Üzgün olduğumuzu söyleyeceğiz, çok üzgün olduğumuzu, çok çok üzgün olduğumuzu söyleyeceğiz.

Işıklar içinde yatsın, diyeceğiz.

Yıldızlar yoldaşı olsun!

Yitirdiğimiz arkadaşlarımızın, dostlarımızın ardından neler söylüyorsak işte…

Kalabalık halinde, birini son yolculuğuna uğurlarken, “Nasıl bilirdiniz?” sorusuna verilen o otomatik cevaptaki gibi değil ama, tek başımıza, kendi kendimize kaldığımızda da iç sesimizin en güçlü haliyle “İyi insandı” diyeceğiz.

Yürekten ve inanarak, tam da öyle hissederek: İyi insandı!

Sevgili Nevzat. Ümit Nevzat Uğurel. 1978’de ODTÜ’ye girdiğimden beri arkadaşım. ODTÜ’de ÖTK’da, bitirdiğimizde ODTÜ Mezunlar Derneği’nde, okul dışında TAKSAV’da beraber olduğumuz arkadaşım.

Başka çok sıfatla da anılır ama benim en önemsediğim sıfatlardandır “iyi insan”lık!

Devrimciydi, sosyalistti, örgütlü mücadeleye inanan ve hep içinde olan biriydi ve de “iyi insan”dı Nevzat. Örgütlü mücadeleye inandığı için TMMOB gibi meslek örgütlerinde, ÖDP ve SOL Parti gibi siyasi örgütlerde, Çankaya Yardımlaşma Derneği gibi sosyal örgütlerde sorumluluklar aldı.

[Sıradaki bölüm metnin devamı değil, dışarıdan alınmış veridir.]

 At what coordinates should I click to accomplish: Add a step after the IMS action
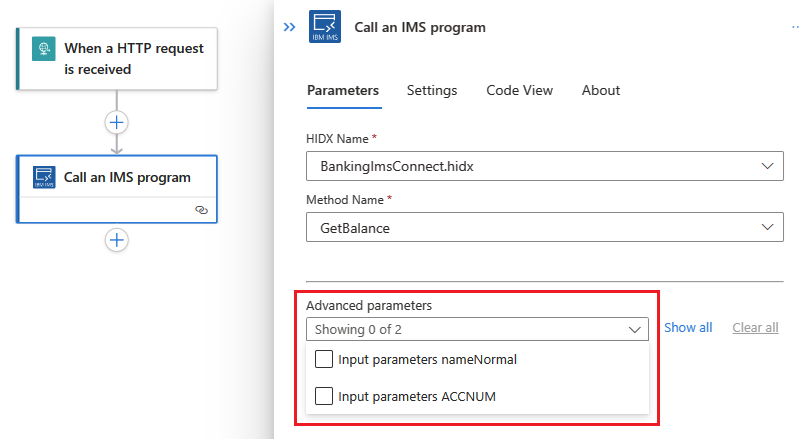tap(117, 240)
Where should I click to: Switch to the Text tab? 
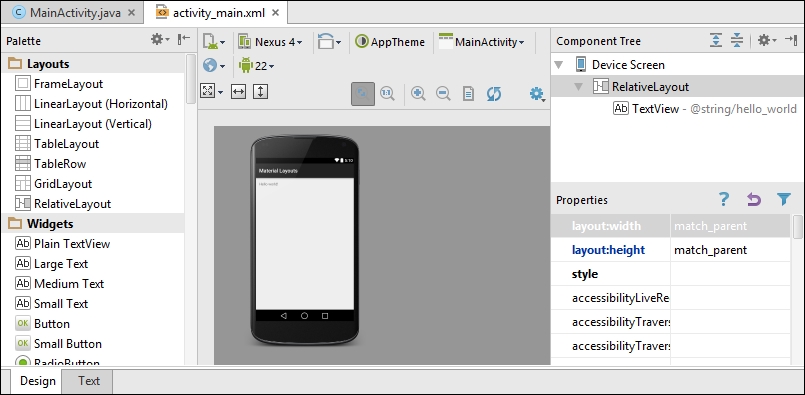point(88,381)
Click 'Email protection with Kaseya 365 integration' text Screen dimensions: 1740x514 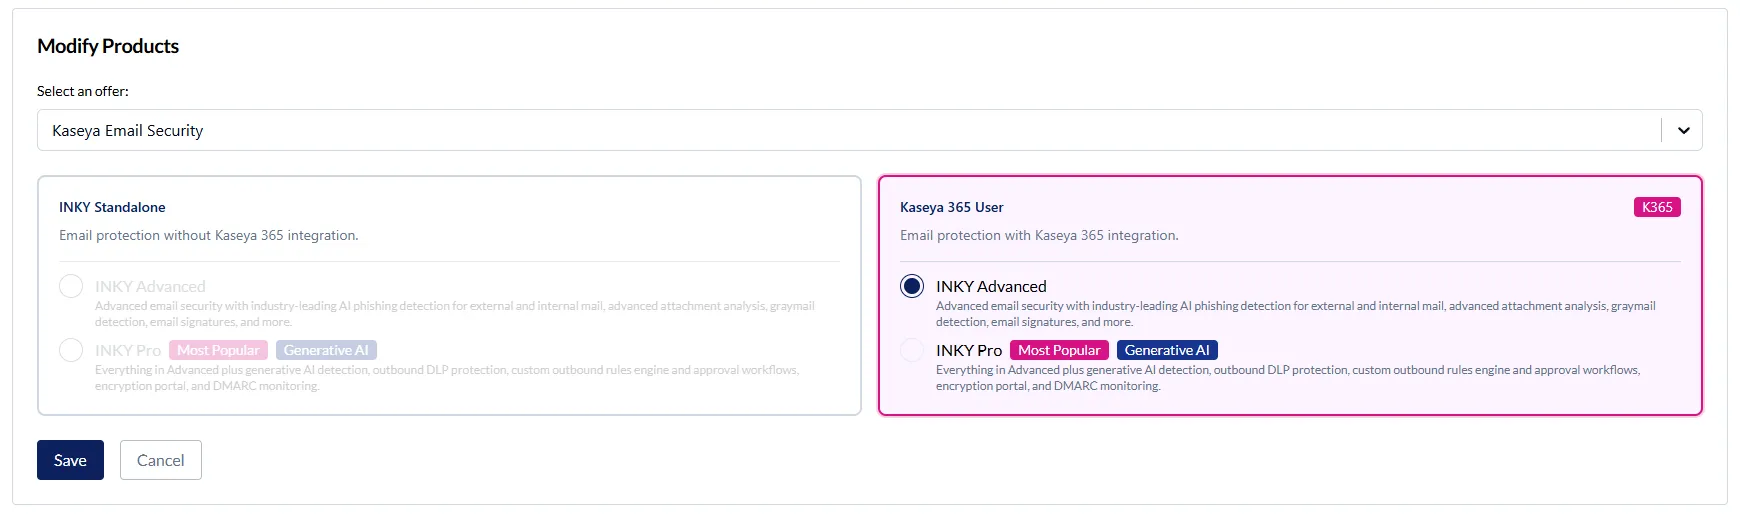(x=1039, y=235)
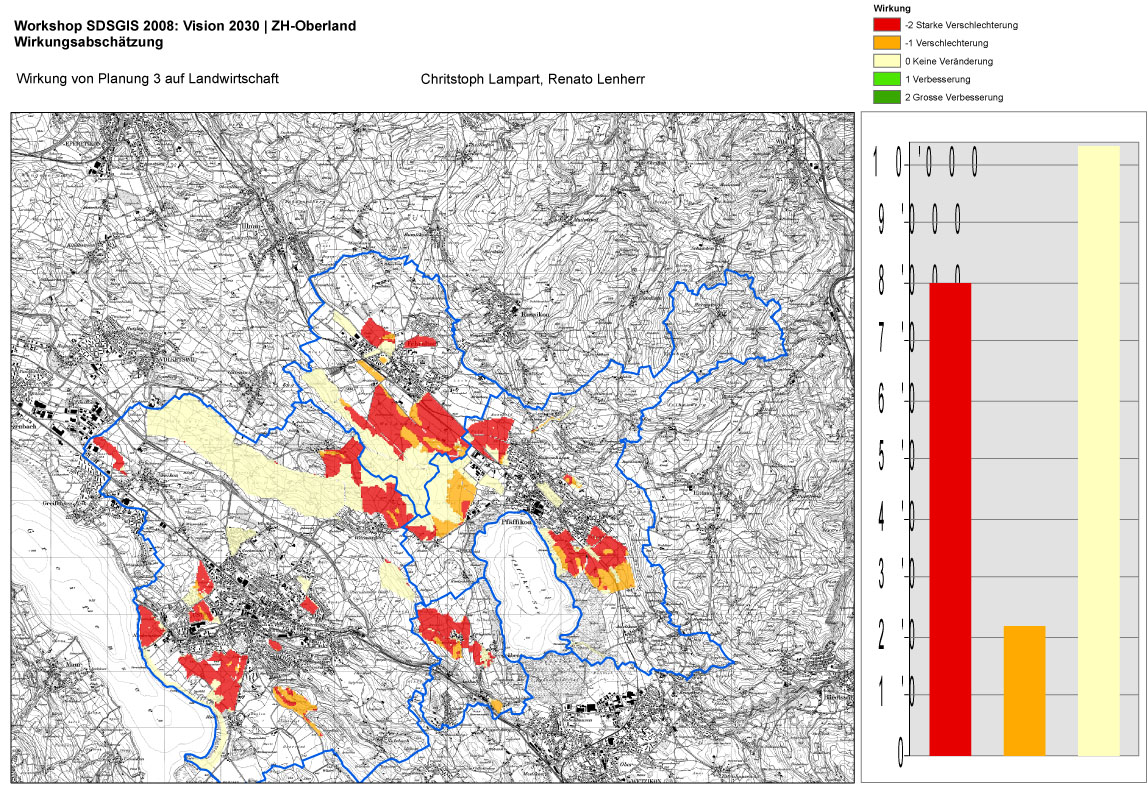This screenshot has height=789, width=1148.
Task: Select the pale yellow 'Keine Veränderung' swatch
Action: (886, 61)
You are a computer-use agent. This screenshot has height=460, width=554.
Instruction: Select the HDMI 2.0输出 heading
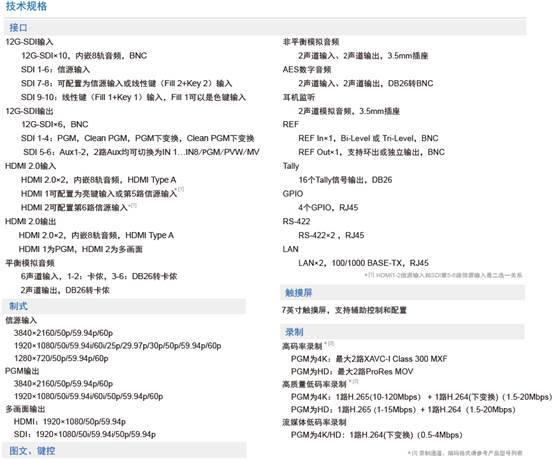[x=30, y=222]
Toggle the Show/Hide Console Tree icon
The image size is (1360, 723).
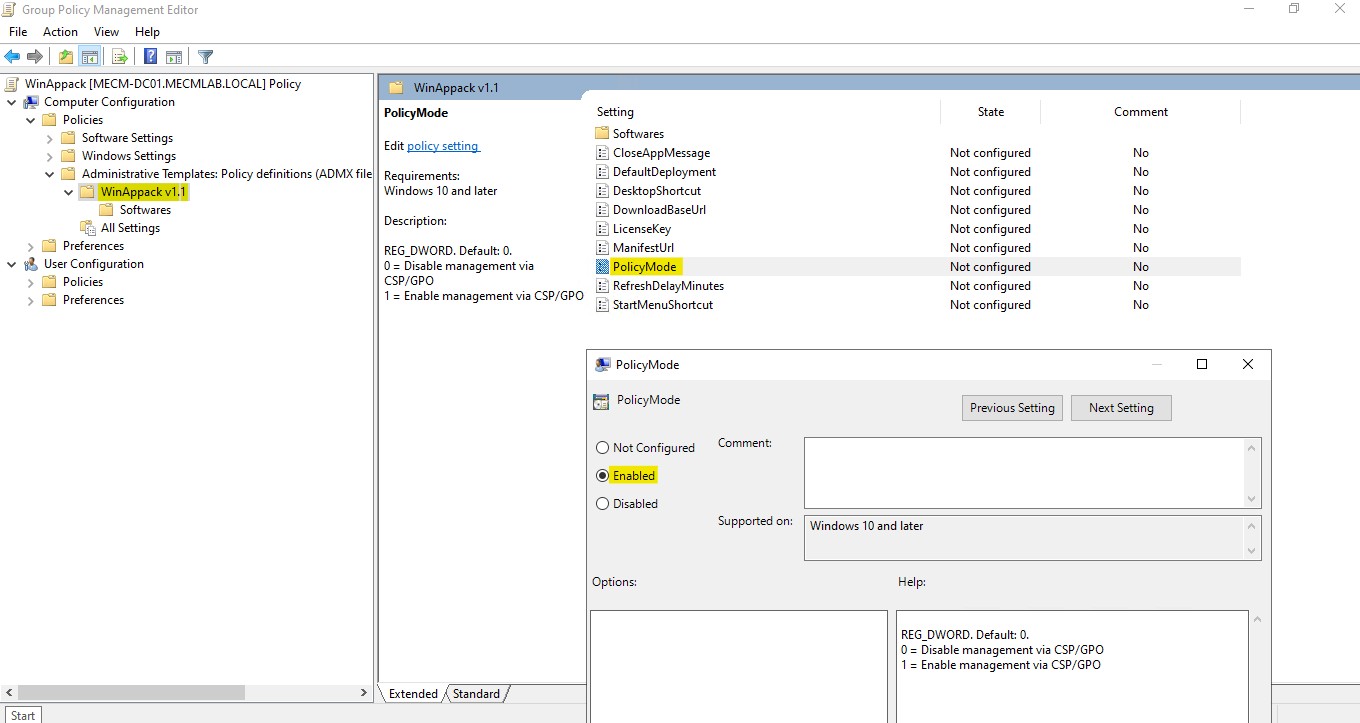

O sorumlulukları hep bir mütevazılıkla, alçak gönüllülükle sırtladı. Sessiz, sakin, hayatı inançlı ve gösterişsiz yaşayan biriydi. “Gönül insanı” demiş ODTÜ Mezunlar Derneği, çok doğru.

Bu köşede 5 Şubat 2020’de adını anmıştım Nevzat’ın. Teşekkür için. Koronanın tüm gizemi ve ürkütücülüğü ile hayatımıza girdiği ve cenazelerimizi 3-5 kişi kaldırabildiğimiz günlerde… Elisabeth’in mezarı başındaki o 3-5 kişiden biriydi Nevzat. Yardıma ihtiyacım olduğunu duyup da koşan 1-2 kişiden biri.

Öyleydi, başınız sıkıştığında, sizin için yapabileceği bir şey olduğunda, en gösterişsiz haliyle yanınızda bitiveren biriydi…

Dün de onu yolcu ettik işte. Sonsuzluğa… Yıldızlara…

Ailesinin acısını paylaşmaktan, birbirimizin acısını paylaşmaktan başka da yapacak bir şey yok şimdi.

Cenaze nedeniyle kapalıyız!

“Şiddet iktidarsızların son sığınağıdır” demişti biri. Söze güç yetiremeyen zavallılar bir süredir o son sığınaklarıyla sokaklarda. En son 20 kişi Levent Gültekin’i hedef aldılar. Zavallı bir alçaklıkla. Saldırıp kaçıyorlar, çünkü karşılarına çıkan sözün onların şiddetinden daha güçlü olduğunu hissediyorlar.